In any event, one day I stopped crying and determined to see if I could search the net for a remedy.  There are plenty of 'remedies' out there - and I tried practically all of them, to no avail.

The day I stumbled upon "CO" on a blog site, was the day things changed dramatically. Not knowing what 'CO' meant, while reading all the rave reviews about it, I had to google, ":what does co hair method mean?" and found a site that discussed co-washing in detail - and in English - rather than slang and 'jargon-ese'.

It seemed like the most logical thing in the world to me, so I raced into the shower and promptly washed my hair with lashings of conditioner - twice. 

Then, while it was still dripping wet, I rubbed the tiniest amount of raw, unrefined shea butter (had a bucket of the stuff on hand to help relieve maddeningly itchy skin) into the tips of my fingers and rubbed it through the very ends of my hair first, then half way up the shaft...and then combed it with a wide tooth comb (it seemed to glide effortlessly through my tangled hair) and let it dry naturally.

(Sometimes, the night before I co-wash, I'll smear my scalp and hair liberally with shea butter, then throw on a shower cap and sleep with it on..it washes out cleanly and beautifully with conditioner...it truly does!)

I cried again when it was dry. From sheer joy.  Because it not only felt healthy again, it felt better than before I ever got sick....just like it did when I was a kid - silky soft and clean and fresh and bouncy!  Over the months, the thickness of my hair has begun to return, making me doubly joyously happy.  I'm prone to bursting into song at the drop of a hat now, any place, any time lol

That was several months ago and I've never looked back and never touched shampoo again.  Just conditioner and shea butter and that's it.  I don't even need to use a hot iron or silicons to flatten and 'tame' it anymore, because it's perfectly, naturally relaxed and frizz-free.
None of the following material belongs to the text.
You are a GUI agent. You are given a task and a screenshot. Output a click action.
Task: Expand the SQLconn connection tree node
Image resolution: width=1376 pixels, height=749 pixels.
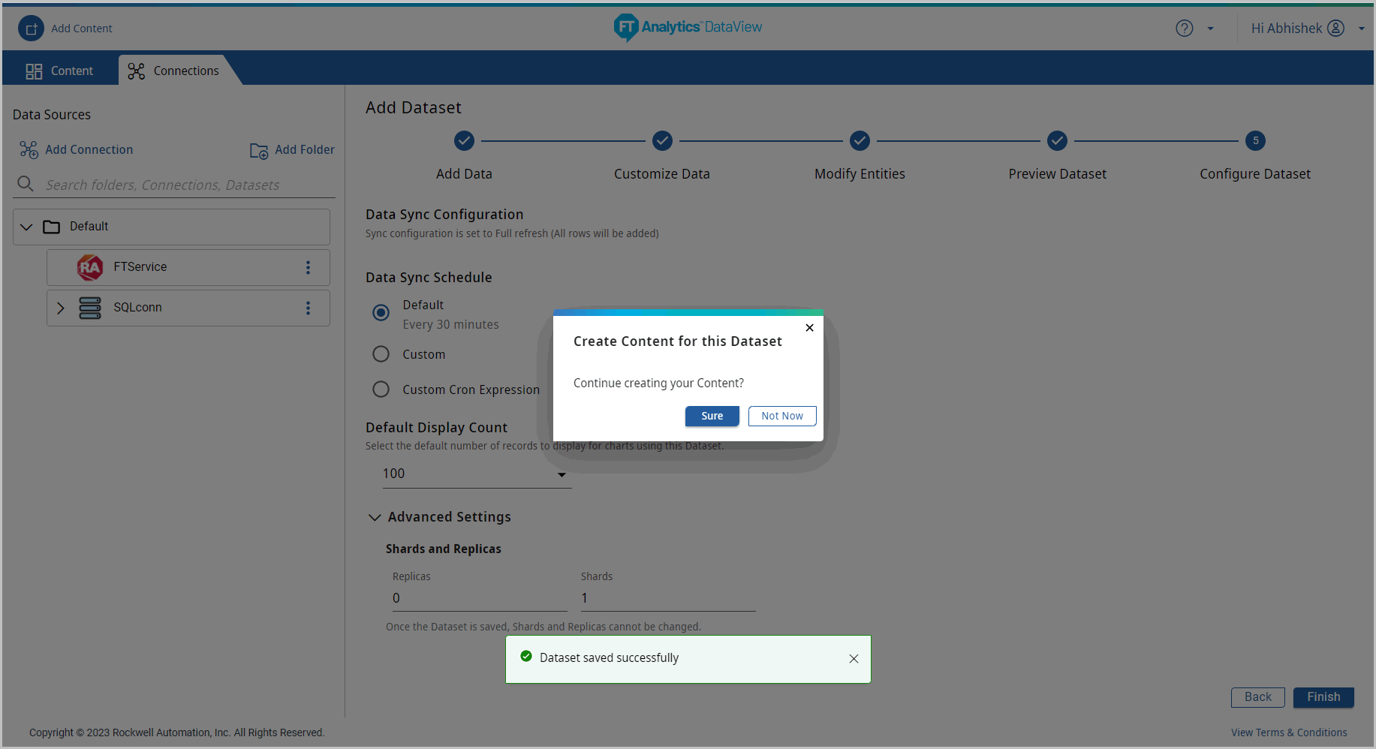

So if anyone's having any doubts about co-washing and not using shampoo again, I can assure you that it's the gentlest, most effective and healthiest thing you can do for your hair.

And let's not forget that conditioners _do_ contain cleansing agents anyway, albeit a small amount.

I also just use cheap, 'frequent use' or 'everyday use' conditioners because you have to use a lot more of it than shampoo, but it's worth it.  I usually buy them in bulk-size pump bottles for around $3.00 a bottle.

For those who want to try using the shea butter like I do, raw, unrefined shea butter can be obtained from soap making suppliers online as well as health food stores (although it will usually be more expensive from health food stores).  Some feel that unrefined shea butter 'stinks', but to me, it just smells like licorice or aniseed.  The smell doesn't transfer to your hair, so even if you don't like it, you don't have to worry about it.

Hope this info helps those who might be feeling a little timid about trying co-washing for the first time.


----------



## aleeeshuh (May 14, 2012)

Wow... Sounds like you had a great experience with co-washing. By chance, do you remember the site you came across? I really want to learn more. My hair is thick, but very frizzy, dry and brittle. 



> Originally Posted by *StormCrow* /img/forum/go_quote.gif
> 
> 
> The day I stumbled upon "CO" on a blog site, was the day things changed dramatically. Not knowing what 'CO' meant, while reading all the rave reviews about it, I had to google, ":what does co hair method mean?" and found a site that discussed co-washing in detail - and in English - rather than slang and 'jargon-ese'.


----------



## magosienne (May 21, 2012)

If you applied too much, yes a gentle shampoo will be needed, if not then i suppose it wouldn't be. It's up to you and your hair's status. I prefer shampoos because i know i can really focus on my roots which don't need the extra oil, while i will lightly wash the excess of my lengths which are dry. It saves me from conditioning, what i spend in shampoo i don't spend in conditioners.


----------



## autumnandicarus (Jun 9, 2012)

I have really coarse, thick, curly hair and it _hates_ coconut oil but loves sweet almond oil. :] I'd recommend both, but wouldn't recommend either on wet hair. Both make my hair have that gross constantly wet gelled up look (when I used them on damp hair.) It's all up to you though, everyone's hair is different! A lot of people swear by using oils with wet hair, mine just happens to look icky whenever I do.


----------



## lipo4ka (Jun 9, 2012)

I use hot oil treatment once a week in cold seasons and at least twice a week in the summer,because high temperature of air dries out my hair.


----------